[Collected data]
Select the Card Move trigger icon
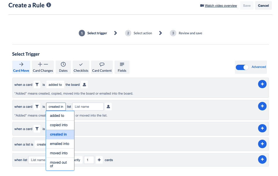 [x=21, y=67]
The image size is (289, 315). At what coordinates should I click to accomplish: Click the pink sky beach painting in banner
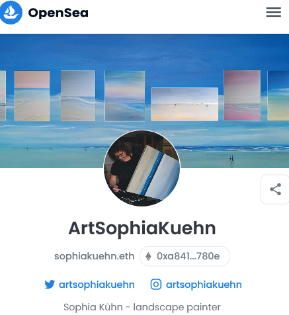coord(32,96)
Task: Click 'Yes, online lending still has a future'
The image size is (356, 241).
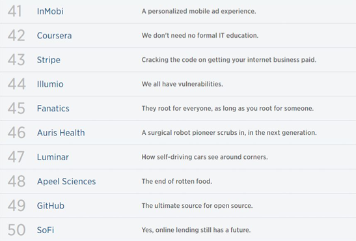Action: [196, 230]
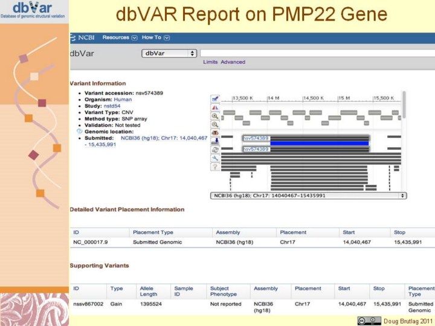The image size is (435, 326).
Task: Expand the NCBI36 (hg18) Chr17 region selector
Action: (308, 196)
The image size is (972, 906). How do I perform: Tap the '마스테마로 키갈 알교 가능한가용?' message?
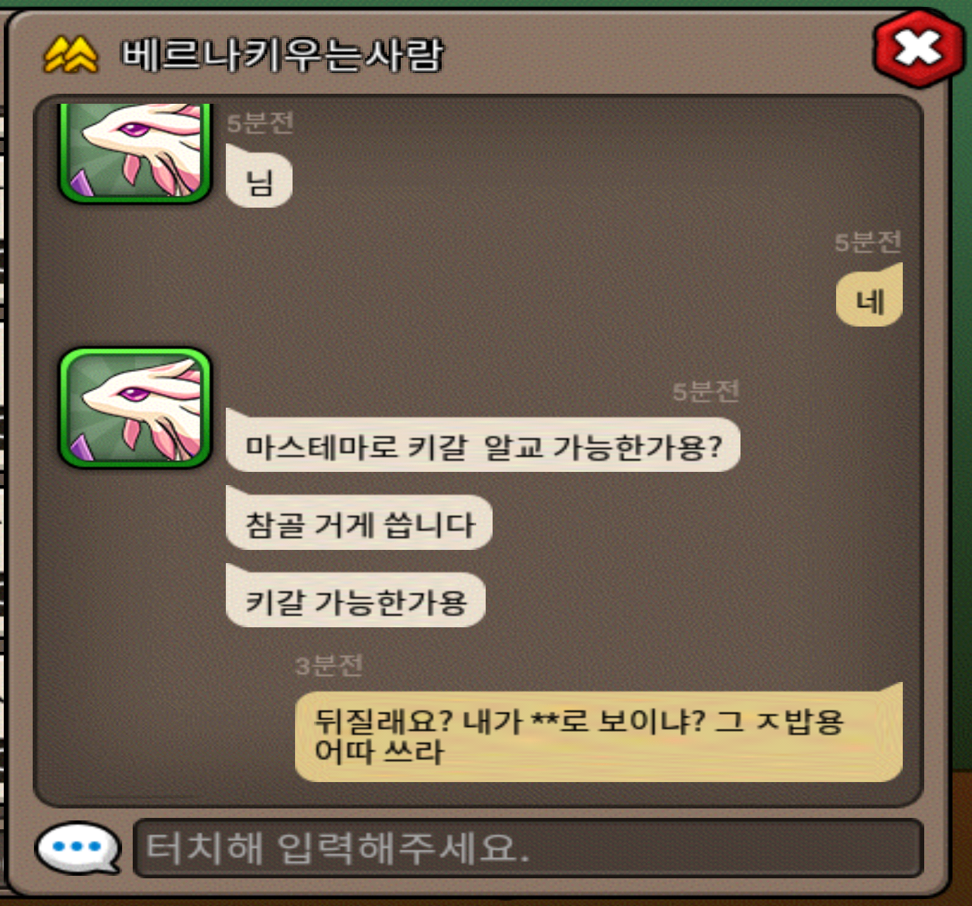point(483,445)
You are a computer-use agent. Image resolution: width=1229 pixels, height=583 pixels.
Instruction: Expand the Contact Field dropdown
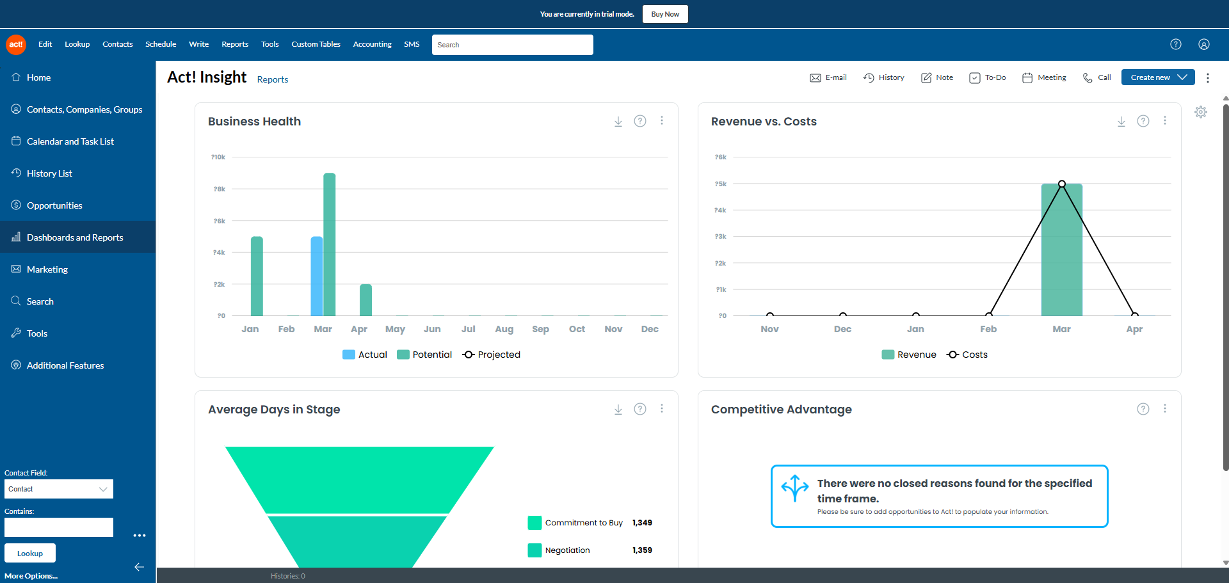pos(59,489)
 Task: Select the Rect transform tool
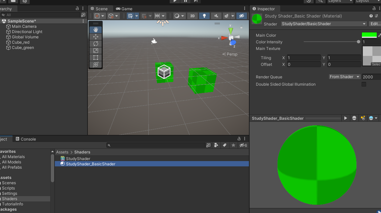click(x=96, y=58)
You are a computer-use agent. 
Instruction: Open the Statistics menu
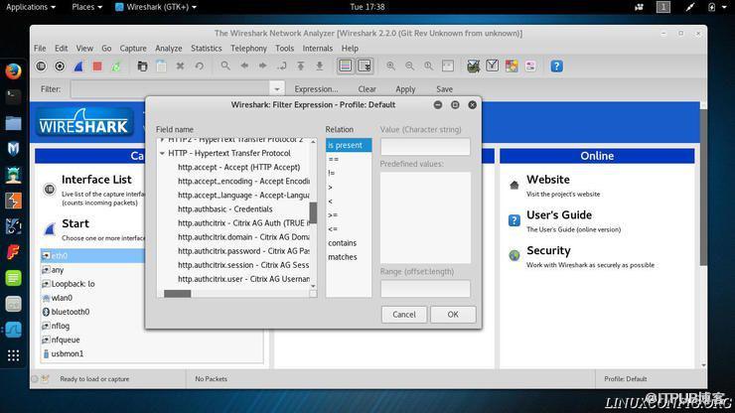coord(207,49)

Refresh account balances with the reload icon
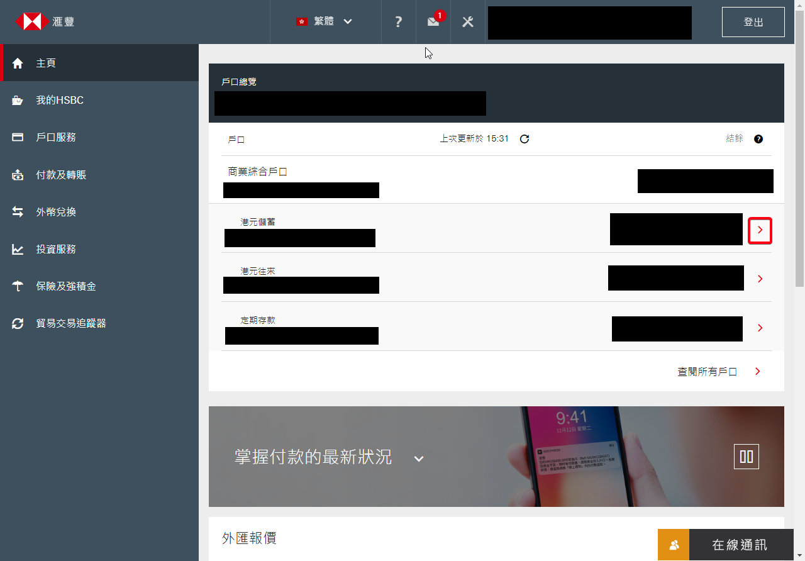525,139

- [The task]:
Leave every picture out, and transcribe the data above exactly as it reads.

- [Written answer]:
Select the Card Move trigger icon
 [x=21, y=67]
The image size is (289, 315). At what coordinates should I click to accomplish: Click the pink sky beach painting in banner
coord(32,96)
Task: Click 'Yes, online lending still has a future'
The image size is (356, 241).
Action: [196, 230]
The image size is (435, 326).
Task: Expand the NCBI36 (hg18) Chr17 region selector
Action: (308, 196)
The image size is (972, 906). How do I perform: Tap the '마스테마로 키갈 알교 가능한가용?' message?
point(483,445)
You are a computer-use agent. Image resolution: width=1229 pixels, height=583 pixels.
Instruction: Expand the Contact Field dropdown
pos(59,489)
 Task: Select the Rect transform tool
click(x=96, y=58)
You are a computer-use agent. 
Instruction: Open the Statistics menu
coord(207,49)

Refresh account balances with the reload icon
525,139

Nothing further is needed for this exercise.